Copy out, unchanged, everything in the listing below from the line containing "Where should I click to: Select the 24" down to the line containing "Action: (x=134, y=33)", both of those lines included.

Rows of pointing data:
= = = = = = =

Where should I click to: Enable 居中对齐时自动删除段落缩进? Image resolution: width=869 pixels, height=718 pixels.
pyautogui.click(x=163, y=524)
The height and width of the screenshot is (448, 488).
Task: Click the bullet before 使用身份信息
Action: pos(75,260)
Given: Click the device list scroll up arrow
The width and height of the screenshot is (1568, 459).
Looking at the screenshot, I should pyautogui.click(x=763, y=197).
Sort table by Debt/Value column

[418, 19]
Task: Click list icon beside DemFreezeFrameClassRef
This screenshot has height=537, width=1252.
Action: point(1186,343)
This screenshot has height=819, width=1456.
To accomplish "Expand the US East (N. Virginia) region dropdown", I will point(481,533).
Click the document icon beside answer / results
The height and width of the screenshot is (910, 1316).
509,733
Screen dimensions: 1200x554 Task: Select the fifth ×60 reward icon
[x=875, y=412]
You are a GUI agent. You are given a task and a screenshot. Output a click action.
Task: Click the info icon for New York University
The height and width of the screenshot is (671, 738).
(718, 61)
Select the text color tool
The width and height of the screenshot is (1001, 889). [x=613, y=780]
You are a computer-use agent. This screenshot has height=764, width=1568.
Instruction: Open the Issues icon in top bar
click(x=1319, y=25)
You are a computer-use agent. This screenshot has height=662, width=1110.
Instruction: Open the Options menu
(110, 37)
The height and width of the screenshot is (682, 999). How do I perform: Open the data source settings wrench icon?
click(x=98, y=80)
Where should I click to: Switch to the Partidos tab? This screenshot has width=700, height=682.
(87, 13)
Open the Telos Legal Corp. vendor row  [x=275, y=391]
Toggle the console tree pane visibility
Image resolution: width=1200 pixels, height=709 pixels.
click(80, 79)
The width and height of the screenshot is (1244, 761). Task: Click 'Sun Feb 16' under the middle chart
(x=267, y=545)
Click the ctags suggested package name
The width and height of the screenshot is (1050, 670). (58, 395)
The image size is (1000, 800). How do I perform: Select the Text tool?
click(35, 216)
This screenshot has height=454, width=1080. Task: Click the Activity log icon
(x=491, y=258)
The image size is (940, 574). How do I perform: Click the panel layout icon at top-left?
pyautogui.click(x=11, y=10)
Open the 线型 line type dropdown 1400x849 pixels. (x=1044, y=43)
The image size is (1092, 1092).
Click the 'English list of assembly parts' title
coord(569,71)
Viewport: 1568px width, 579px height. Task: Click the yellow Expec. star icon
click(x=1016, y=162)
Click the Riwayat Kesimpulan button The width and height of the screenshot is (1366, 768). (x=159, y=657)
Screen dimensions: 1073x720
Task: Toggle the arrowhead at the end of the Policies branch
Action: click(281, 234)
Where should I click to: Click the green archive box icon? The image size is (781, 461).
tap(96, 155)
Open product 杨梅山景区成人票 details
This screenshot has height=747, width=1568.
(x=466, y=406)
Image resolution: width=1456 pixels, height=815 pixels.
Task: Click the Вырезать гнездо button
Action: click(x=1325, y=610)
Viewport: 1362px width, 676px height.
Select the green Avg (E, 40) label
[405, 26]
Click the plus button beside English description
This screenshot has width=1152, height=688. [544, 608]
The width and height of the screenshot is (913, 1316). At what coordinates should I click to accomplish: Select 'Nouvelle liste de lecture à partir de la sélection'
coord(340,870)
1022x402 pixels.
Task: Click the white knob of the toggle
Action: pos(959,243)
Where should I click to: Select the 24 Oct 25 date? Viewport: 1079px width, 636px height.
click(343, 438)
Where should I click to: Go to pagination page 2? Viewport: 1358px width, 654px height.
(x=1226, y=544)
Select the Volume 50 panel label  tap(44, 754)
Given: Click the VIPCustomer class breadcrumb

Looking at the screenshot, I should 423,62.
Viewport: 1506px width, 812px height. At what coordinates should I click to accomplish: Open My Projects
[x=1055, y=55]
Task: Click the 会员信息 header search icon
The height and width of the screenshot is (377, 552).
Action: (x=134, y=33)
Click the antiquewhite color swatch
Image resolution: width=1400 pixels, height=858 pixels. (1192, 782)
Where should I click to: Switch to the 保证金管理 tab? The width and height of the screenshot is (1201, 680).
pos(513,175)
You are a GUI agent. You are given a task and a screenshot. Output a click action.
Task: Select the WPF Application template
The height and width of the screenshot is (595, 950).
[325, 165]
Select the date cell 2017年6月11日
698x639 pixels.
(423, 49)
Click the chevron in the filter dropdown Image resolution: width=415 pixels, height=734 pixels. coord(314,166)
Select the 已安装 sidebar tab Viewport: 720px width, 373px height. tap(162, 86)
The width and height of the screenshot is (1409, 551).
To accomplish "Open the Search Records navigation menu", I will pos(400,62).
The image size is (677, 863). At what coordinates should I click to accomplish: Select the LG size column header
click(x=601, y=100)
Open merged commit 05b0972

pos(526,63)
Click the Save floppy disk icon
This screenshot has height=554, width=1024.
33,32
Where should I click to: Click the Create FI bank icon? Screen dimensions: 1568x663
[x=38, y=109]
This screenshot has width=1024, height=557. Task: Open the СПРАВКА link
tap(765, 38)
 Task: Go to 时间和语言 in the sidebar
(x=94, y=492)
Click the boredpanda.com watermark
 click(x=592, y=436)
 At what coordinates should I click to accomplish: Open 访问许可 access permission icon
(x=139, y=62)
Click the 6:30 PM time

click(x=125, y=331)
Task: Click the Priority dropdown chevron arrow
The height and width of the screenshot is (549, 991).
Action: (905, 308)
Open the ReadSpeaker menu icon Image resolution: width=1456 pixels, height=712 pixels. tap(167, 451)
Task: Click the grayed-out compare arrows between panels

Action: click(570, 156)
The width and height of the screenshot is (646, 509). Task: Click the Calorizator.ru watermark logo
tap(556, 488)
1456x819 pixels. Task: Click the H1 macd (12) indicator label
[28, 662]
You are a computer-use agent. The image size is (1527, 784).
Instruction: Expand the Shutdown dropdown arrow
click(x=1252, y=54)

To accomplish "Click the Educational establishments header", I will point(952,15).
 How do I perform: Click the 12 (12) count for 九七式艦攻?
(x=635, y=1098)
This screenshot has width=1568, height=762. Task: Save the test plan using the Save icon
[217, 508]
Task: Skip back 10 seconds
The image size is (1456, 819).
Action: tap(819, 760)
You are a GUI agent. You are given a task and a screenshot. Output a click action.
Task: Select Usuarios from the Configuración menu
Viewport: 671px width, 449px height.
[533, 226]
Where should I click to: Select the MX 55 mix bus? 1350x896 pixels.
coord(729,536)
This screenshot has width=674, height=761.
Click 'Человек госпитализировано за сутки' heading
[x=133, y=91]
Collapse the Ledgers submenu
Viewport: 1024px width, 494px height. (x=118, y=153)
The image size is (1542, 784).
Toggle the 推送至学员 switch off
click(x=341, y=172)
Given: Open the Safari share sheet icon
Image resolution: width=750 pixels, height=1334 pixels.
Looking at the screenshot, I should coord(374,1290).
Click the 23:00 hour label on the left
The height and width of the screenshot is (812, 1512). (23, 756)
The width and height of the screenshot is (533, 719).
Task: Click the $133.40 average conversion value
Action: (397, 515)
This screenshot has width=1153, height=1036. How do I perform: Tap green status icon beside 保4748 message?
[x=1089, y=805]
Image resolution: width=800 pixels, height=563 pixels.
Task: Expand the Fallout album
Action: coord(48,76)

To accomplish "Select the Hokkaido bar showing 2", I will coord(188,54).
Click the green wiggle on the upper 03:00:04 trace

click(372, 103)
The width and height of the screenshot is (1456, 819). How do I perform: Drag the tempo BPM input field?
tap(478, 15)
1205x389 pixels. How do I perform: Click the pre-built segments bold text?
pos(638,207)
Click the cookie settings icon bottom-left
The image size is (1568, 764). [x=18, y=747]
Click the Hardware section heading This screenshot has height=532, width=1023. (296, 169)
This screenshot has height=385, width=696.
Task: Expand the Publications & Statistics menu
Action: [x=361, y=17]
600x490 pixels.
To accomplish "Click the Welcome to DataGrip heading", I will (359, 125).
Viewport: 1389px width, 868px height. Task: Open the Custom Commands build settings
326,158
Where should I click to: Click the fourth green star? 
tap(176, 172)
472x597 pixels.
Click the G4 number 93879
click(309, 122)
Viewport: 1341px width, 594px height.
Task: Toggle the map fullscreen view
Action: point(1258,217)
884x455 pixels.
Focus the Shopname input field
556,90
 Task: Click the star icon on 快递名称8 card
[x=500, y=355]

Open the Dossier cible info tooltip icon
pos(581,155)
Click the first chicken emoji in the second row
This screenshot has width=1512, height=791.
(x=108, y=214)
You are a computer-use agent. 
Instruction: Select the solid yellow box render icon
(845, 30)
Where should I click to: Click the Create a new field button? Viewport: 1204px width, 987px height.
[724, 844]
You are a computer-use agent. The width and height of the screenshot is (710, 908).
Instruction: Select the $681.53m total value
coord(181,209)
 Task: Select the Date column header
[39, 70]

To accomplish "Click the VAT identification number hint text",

= = = = = = =

◆ **The response**
Where should I click to: Select the 24 Oct 25 date? Viewport: 1079px width, 636px height.
click(343, 438)
Where should I click to: Go to pagination page 2? Viewport: 1358px width, 654px height.
(x=1226, y=544)
Select the Volume 50 panel label  tap(44, 754)
Given: Click the VIPCustomer class breadcrumb

Looking at the screenshot, I should 423,62.
Viewport: 1506px width, 812px height. At what coordinates should I click to accomplish: Open My Projects
[x=1055, y=55]
Task: Click the 会员信息 header search icon
The height and width of the screenshot is (377, 552).
Action: (x=134, y=33)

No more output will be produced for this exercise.